Tips to ease your pain until you can get to your chiropractor:
Note:  These tips should not be used in place of seeing a doctor.  If performing any of these tips increases discomfort or symptoms, discontinue immediately.  If you are pregnant, consult your doctor before trying any of these tricks.
Moist Heat:  If the muscles around your area of pain are tight, applying moist heat is helpful.  If you don't have a moist heat pack,  fold up a towel that you've lightly moistened and microwave it.  (To avoid burns, microwave in 30 second intervals so you can test the heat.)  Soaking in a spa/jacuzzi for 15-20 minutes is another great way to incorporate moist heat.
Ice:  Following an injury, the area might feel swollen.  Applying ice for 15 minutes can help reduce the inflammation and discomfort.  Do not apply ice directly to skin.  Wrap the ice in a thin towel to prevent irritation to skin.
Stretching:  Listed below are some stretching suggestions you can use to loosen an area with pain.  If any of these stretches cause pain or numbness, stop immediately.  Do not bounce when you stretch, just slowly pull your body into a comfortable position.
Neck:  While sitting or standing up straight, slowly and gently lower your ear towards your shoulder while lowering your shoulders  Hold for 5 seconds.  Repeat several times through the day.
Shoulders/Upper Back Tip 1:  Stand with your toes about 1 inch outside of a door frame.  Place your hands on the door frame at shoulder height.
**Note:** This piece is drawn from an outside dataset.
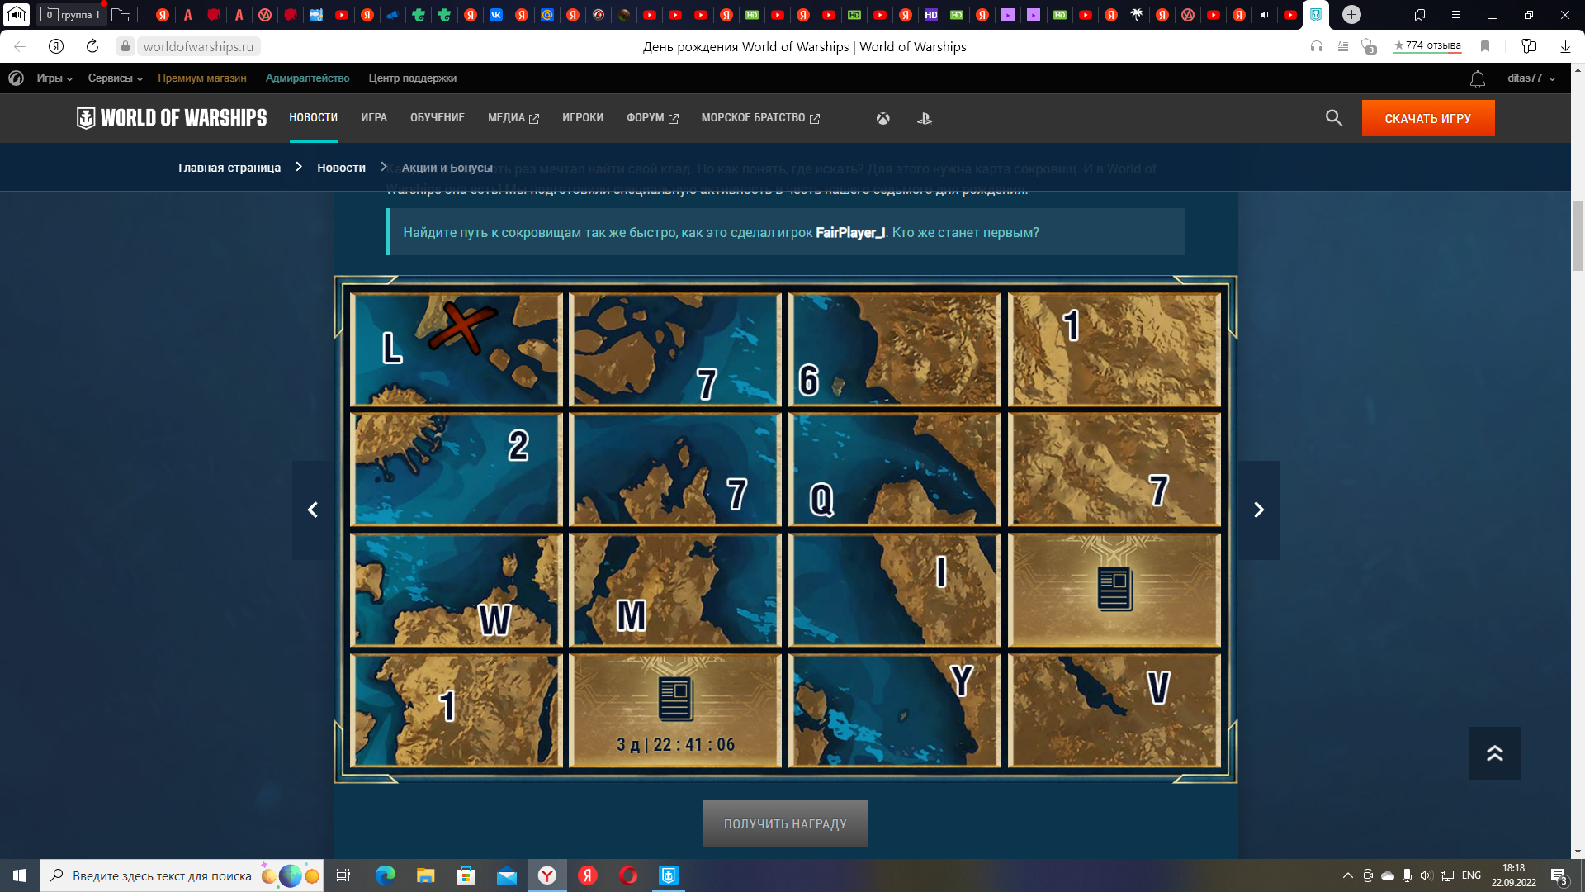Click the back-to-top double chevron button
Viewport: 1585px width, 892px height.
[x=1494, y=753]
While bending your arms, lean through the doorway.  Hold for 5 seconds.  Repeat several times through the day.
Upper/Mid Back:  Roll up a towel or small blanket.  Lie flat on the floor.  Place the roll under your back, slightly lower than the level of your heart.  Allow the shoulders to fall back to the ground and your chest to stretch up.
Low Back Tip 1:  Roll up a towel or small blanket.   Lie on floor.  Place the roll in the low part of your back (in the area that starts to curve away from the ground.  You can bend your knees or keep your legs flat, which ever gives you the most relief.
Low Back Tip 2:  While lying on your back, gently bend one knee and with both hands around the knee, slowly pull the knee towards your chest.
Tight Muscles in Back:  Place a rubber ball or Nerf ball (anything that isn't so hard that you can't relax) in the area that hurts.  Breathe slowly and try to relax.  After about a minute, move the ball about a half inch in another direction until you find another sore spot.   Use a small rubber ball about the size of a golf ball for shoulder blade area.  You'll need something a little bigger to get the top of the shoulders, low back, buttocks, thighs.  Use the smaller balls under your feet and calves.  If doing this causes you to tense up, only lie on it for one breath at a time.  You want to be able to loosen up the muscle, not cause more tightening.